CAT, the Climate Assessment Tool, is a model developed by the U.S. Environmental Protection Agency. CAT has existed for years, but until now, no one has used it in a peer-reviewed study. Ouyang and his group published their findings in the Journal of Hydrology.
CAT relies on historic temperature and precipitation data that USGS collects. USGS maintains thousands of gages that measure streamflow and other variables daily. The scenarios CAT creates can be modified to reflect possible changes in the future. This allows researchers or others to see how future changes in rainfall or other variables could affect local watersheds.
Ouyang and his colleagues studied the Lower Yazoo River Watershed in Mississippi. The watershed is 150,000 acres. Sixty percent of the watershed is forested and 30 percent is agricultural. Cotton, corn, soybeans, rice, and catfish are produced there.
Water quality in the Lower Yazoo River Watershed has declined over the past several decades, as Ouyang and colleagues previously showed.
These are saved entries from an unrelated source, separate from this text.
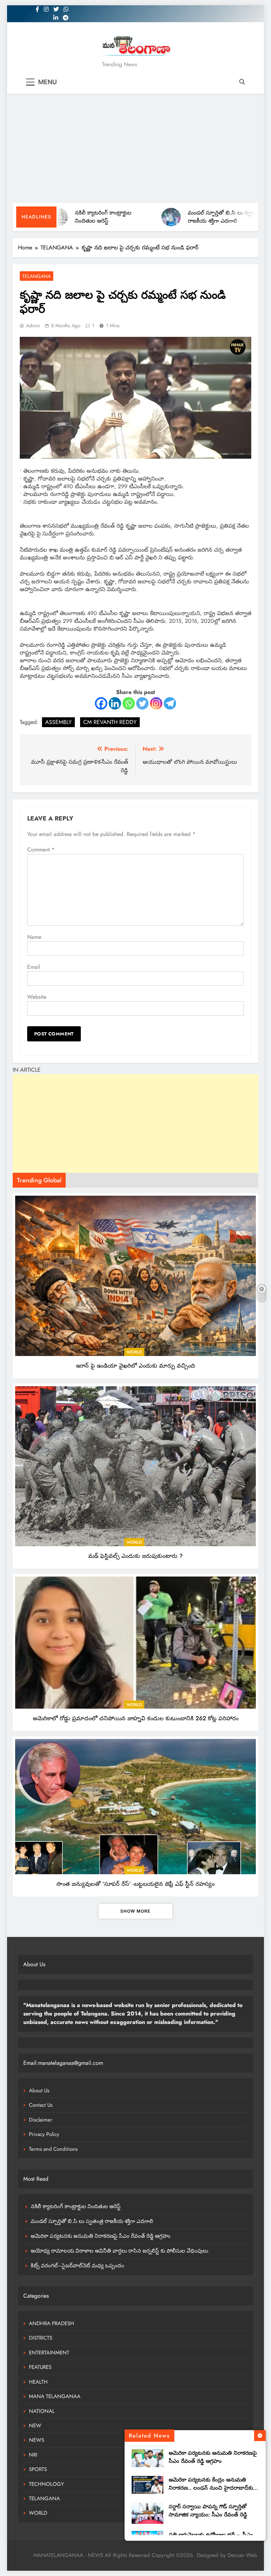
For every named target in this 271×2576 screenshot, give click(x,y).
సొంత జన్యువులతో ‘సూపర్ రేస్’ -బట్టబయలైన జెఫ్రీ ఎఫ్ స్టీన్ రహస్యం (135, 1884)
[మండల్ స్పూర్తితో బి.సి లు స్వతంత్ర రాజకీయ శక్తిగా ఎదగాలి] (133, 217)
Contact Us (41, 2105)
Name (34, 937)
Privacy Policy (44, 2134)
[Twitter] (142, 703)
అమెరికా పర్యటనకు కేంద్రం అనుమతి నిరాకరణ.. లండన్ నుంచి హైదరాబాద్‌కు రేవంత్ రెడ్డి (211, 2488)
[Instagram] (156, 703)
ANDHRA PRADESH (51, 2323)
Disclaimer (40, 2120)
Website (36, 997)
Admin (33, 325)
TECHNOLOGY (46, 2484)
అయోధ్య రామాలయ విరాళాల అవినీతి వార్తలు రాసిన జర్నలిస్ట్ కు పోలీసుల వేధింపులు (119, 2251)
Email (33, 967)
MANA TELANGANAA (54, 2396)
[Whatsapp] (128, 703)
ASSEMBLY (58, 722)
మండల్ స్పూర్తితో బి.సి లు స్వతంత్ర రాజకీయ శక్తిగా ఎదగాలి (187, 217)
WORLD (134, 1352)
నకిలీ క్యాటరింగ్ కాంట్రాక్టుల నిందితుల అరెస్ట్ (65, 217)
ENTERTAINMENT (49, 2353)
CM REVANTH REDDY (110, 722)
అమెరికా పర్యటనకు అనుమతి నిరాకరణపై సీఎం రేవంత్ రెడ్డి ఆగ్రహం (213, 2457)
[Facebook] (101, 703)
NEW (35, 2425)
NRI (33, 2455)
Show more (135, 1911)
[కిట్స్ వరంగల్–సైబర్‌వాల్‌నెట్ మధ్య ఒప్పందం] (246, 217)
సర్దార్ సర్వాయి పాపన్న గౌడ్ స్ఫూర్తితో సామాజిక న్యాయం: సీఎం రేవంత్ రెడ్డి (208, 2511)
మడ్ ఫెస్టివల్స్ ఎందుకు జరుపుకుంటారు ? (135, 1556)
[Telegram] (170, 703)
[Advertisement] (135, 150)
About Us (39, 2090)
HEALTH (38, 2382)
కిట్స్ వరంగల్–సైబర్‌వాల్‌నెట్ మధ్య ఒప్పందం (77, 2266)
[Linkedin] (115, 703)
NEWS (36, 2440)
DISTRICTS (40, 2338)
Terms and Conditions (53, 2149)
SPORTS (38, 2469)
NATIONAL (42, 2411)
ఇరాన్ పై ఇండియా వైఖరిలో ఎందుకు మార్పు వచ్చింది (135, 1365)
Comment (41, 850)
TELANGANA (36, 276)
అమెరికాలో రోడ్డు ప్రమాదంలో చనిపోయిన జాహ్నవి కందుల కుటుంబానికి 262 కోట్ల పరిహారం (136, 1718)
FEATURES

Extreme rainfall could cause further declines, the new study suggests. “Extreme rainfall events have tremendous impacts on monthly nutrient loads in the Lower Yazoo River Watershed,” says Ouyang.
When the soil is saturated but the rain keeps falling, excess water runs off the surface of the earth. As it moves, it picks up nutrients, pesticides, pet waste, oil, dirt, and other pollutants and washes them into streams.
The scientists used CAT, plus another EPA-developed model called the Hydrological Simulation Program-FORTRAN, to estimate the impacts of extreme rainfall and warmer air temperatures.
The scientists defined extreme rainfall as a ten or 20 percent increase in historic summer rainfall. Extreme summer rains could increase orthophosphate nutrient loads by 40 percent. Monthly nitrate-nitrogen loads could increase by 30 percent.

If the air warmed by one degree Celsius over a ten year period, along with a ten percent increase in rainfall, nitrate-nitrogen loads could increase by 12 percent and orthophosphate by 14 percent. If the air warmed by two degrees Celsius and rainfall increased by 20 percent, nitrate-nitrogen loads could increase by 20 percent and orthophosphate by 26 percent over the simulated decade.
The findings can help water resource managers and farmers in Mississippi and beyond. The modeling approach can be useful too – it can be applied to other local watersheds with available data.
“CAT is a flexible and useful tool,”says Ouyang. “Everything has uncertainties, but we do have standard procedures for how to use these models.”